If anyone would be kind enough to explain where I've gone wrong, it would be appreciated.

Thanks,
Hannah
 
Sorry, my punnett square came out wrong. Basically, it shows 3/4 of the offspring would have two anery genes, and a 1/4 of them would inherit an amel and an anery gene, making them snows.
 
An anery would be carrying two copies of the wild-type gene at the amel locus. So it would be this:
Snow = amel/amel, anery/anery
Anery = Wild/Wild, anery/anery

Crossing the anery locus, you get all anery/anery, so they are anerythristic.
Crossing the amel locus, you get all Wild/amel, so they are not amelanistic.

If the anery is het amel (Wild/amel, anery/anery) then you'd get a prediction of half anerys half snows. :)
 
Ya, each locus is independent. I think maybe you were mixing anery genes in at the amel locus or something similar. :)
 
i sure can't wait much longer............hopefully one of these days i will know what was just said here. :shrugs:
 
gwb8568 said:
i sure can't wait much longer............hopefully one of these days i will know what was just said here. :shrugs:

Well, I think reading through all major cornsnake pages on genetics might get you that far soon. For understanding genetics one does not need breeding experience, only the capacity to practice with the knowledge about genetics available. I think anyone who is interested can learn it.
 
Blutengel said:
Well, I think reading through all major cornsnake pages on genetics might get you that far soon. For understanding genetics one does not need breeding experience, only the capacity to practice with the knowledge about genetics available. I think anyone who is interested can learn it.

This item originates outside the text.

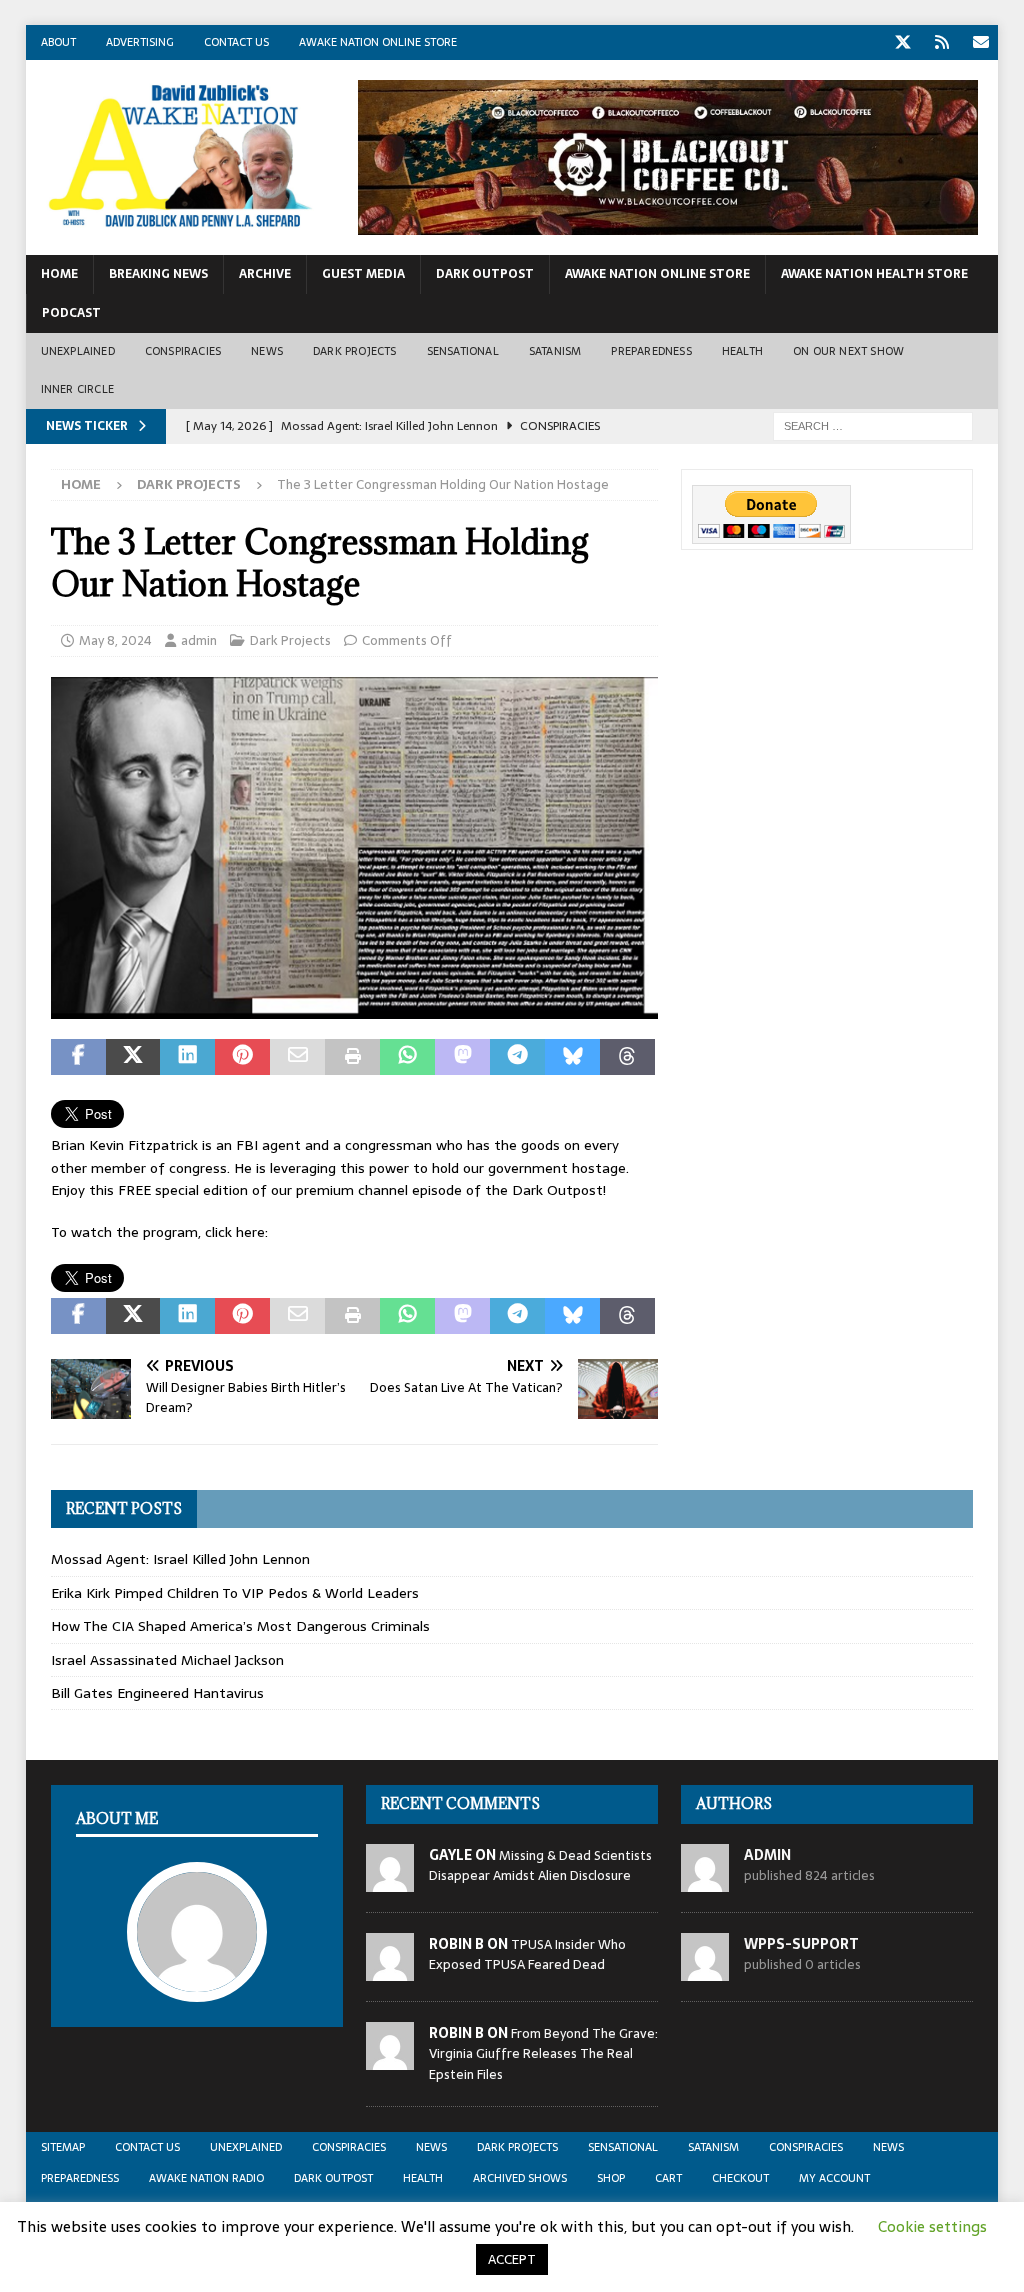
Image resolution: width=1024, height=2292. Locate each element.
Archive (265, 274)
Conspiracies (183, 351)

thank you.........believe me, i am trying. with 3 cornsnake books and a usual regular visit to this site daily, i know more than i did. but then again i didn't know anything about biology/genetics of any sort so it will still take awhile. :)
 
Aw, silly me, I use to think most people did learn basic genetics somehow... not knowing basic genetics does make this way harder to get, I get that!